The long-standing partnership between Panama and MONG for example, goes back to a mid-80s project to build roads, bridges, schools, and water wells. The 2011 partnership between Haiti and the Louisiana National Guard, ushered from relief efforts reservists provided in the aftermath of the devastating 2010 hurricane, both also share a French colonial history.

If SPP focuses on a partner nation’s needs, the benefits are mutual. As U.S. Army Brigadier General David Boyle, MONG director of the Joint Staff, put it, “SPP is a win-win.”

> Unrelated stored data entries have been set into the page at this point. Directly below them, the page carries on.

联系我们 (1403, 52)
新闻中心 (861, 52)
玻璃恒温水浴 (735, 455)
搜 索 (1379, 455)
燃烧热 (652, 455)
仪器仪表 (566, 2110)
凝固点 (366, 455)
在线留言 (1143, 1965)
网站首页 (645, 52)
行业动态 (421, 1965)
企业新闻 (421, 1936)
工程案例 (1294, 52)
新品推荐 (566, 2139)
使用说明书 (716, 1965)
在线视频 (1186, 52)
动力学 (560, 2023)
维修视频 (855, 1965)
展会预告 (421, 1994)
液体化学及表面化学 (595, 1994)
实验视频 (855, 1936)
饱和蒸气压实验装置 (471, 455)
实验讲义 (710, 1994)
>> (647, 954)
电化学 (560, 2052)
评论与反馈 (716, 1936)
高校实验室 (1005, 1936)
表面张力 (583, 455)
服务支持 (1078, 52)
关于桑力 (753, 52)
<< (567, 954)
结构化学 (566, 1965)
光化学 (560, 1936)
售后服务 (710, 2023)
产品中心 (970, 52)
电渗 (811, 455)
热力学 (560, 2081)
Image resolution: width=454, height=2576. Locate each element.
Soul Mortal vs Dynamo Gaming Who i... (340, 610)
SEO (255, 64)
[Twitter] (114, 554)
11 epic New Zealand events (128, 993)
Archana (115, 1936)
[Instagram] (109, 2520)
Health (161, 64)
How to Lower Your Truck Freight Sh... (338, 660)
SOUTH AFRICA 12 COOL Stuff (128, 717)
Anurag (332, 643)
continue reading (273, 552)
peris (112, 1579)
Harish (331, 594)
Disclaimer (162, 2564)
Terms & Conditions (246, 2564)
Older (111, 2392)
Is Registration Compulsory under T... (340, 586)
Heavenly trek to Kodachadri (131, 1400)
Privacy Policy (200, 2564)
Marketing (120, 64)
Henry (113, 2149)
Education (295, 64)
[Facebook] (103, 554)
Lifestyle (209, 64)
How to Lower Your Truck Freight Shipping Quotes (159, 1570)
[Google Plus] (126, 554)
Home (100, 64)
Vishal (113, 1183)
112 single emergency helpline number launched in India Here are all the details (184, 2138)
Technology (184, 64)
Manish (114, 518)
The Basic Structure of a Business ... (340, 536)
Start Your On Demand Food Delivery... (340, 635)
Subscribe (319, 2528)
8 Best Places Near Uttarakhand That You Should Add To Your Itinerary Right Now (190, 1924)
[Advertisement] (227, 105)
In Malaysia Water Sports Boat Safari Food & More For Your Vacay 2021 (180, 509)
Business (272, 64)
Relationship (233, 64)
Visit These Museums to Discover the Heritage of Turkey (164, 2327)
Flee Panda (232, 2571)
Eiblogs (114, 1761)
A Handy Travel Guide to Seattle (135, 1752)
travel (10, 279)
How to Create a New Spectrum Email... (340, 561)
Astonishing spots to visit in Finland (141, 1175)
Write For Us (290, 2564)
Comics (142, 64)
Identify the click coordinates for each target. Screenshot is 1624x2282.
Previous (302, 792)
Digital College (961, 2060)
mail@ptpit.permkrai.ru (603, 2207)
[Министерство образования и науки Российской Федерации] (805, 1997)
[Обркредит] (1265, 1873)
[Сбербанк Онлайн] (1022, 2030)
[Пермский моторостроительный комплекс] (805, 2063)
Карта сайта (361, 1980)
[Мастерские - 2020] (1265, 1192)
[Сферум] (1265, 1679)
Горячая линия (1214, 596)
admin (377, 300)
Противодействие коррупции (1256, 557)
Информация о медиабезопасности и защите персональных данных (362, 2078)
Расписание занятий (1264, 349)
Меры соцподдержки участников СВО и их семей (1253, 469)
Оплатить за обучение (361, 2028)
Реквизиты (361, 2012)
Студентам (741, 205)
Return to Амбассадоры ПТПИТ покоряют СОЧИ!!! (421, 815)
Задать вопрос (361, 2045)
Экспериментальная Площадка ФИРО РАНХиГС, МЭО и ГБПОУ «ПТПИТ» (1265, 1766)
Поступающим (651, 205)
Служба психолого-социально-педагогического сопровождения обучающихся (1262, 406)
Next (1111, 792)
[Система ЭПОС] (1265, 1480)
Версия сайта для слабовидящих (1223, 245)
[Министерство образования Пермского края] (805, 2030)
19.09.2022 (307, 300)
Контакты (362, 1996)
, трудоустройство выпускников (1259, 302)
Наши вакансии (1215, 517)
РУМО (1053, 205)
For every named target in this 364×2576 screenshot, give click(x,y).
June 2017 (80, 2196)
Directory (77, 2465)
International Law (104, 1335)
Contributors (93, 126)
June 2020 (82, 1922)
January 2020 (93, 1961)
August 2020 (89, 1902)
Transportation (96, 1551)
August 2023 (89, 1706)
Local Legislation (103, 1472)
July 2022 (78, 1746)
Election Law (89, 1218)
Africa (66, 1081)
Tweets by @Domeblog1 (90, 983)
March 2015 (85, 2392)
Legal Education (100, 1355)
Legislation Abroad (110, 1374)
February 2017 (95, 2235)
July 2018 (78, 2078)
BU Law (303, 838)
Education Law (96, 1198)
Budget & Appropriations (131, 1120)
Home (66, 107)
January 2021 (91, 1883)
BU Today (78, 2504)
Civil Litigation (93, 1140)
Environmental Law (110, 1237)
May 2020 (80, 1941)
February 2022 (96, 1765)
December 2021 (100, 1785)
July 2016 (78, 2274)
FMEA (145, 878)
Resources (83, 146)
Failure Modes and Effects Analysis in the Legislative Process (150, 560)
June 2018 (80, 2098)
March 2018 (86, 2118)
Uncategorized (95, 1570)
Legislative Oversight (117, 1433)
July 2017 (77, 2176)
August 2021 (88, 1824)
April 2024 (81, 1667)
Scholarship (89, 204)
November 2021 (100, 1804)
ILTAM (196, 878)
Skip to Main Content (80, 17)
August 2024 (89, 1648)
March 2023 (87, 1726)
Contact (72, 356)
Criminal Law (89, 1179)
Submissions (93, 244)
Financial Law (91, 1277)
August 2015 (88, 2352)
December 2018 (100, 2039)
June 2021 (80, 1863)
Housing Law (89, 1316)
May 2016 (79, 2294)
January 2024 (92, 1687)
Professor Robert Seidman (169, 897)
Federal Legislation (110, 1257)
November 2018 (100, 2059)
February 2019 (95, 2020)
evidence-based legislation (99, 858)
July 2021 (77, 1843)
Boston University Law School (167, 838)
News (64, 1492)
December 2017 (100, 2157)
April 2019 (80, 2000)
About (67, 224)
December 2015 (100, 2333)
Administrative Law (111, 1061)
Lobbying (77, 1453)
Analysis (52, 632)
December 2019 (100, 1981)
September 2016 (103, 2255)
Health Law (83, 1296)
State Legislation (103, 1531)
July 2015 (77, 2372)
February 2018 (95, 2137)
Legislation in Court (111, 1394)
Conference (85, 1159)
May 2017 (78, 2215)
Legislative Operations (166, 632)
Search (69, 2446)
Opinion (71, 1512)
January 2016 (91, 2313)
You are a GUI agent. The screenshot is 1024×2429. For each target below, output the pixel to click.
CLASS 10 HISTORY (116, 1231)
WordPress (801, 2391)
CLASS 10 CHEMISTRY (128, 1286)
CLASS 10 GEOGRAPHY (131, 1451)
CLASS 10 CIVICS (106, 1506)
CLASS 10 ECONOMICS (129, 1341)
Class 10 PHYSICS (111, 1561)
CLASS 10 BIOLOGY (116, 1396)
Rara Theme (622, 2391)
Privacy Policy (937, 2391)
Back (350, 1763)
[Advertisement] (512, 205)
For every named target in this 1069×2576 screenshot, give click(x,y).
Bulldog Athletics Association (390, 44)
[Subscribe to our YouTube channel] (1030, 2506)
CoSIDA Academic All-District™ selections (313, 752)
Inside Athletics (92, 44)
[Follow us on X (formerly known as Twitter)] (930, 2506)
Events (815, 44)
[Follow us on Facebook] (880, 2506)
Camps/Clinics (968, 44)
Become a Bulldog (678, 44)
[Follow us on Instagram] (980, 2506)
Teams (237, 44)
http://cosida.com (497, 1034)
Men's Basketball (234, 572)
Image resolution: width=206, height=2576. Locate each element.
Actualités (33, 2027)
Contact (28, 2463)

In Panama, U.S. reservists have been able to use the country’s geographic features to strengthen jungle combat skills. In Colombia and Peru, soldiers build up their guerilla warfare knowledge. The characteristics of the partnership itself can also weigh in.

“The Missouri-Panama partnership is unique and important because Panama is one of only two countries in Central America without a traditional military force,” said Brig. Gen. Boyle. “This makes SPP even more relevant, connecting [MONG’s] emergency response mission and expertise with Panama’s security forces — police, fire, emergency management, and sea, air, and ground border security.”

While partners tap into each other’s knowledge, nations can also benefit from skills and capabilities of the U.S. National Guard. “The capability is out there for the National Guard to lean on other forces for support,” said U.S. Air Force Captain Stephen Hudson, SCNG SPP program director, citing that SCNG once sought help from the Connecticut National Guard to address a Colombian military request for help with their working dog program.

The U.S. and partner nations share a long-term view of common interests. Since its inception in Latin America, SPP has been preserving critical partnerships, while also building stronger bonds for a more secure future. In recent years, SPP welcomed two new countries: Argentina, paired with Georgia (2016); and Brazil, paired with New York (2019).

“The SPP is without a doubt a successful program and continues to exceed expectations. Since its inception, the program has managed to stand firm on what is now the Command’s strategic theme, ‘Enduring Promise for the Americas,’” said Lt. Col. Mora. “The SPP served as the catalyst for strengthening and sustaining our alliances and partnerships in the Western Hemisphere, which helps to accelerate and shape the global expansion of the competitive space in ways that advance our mutual interests.”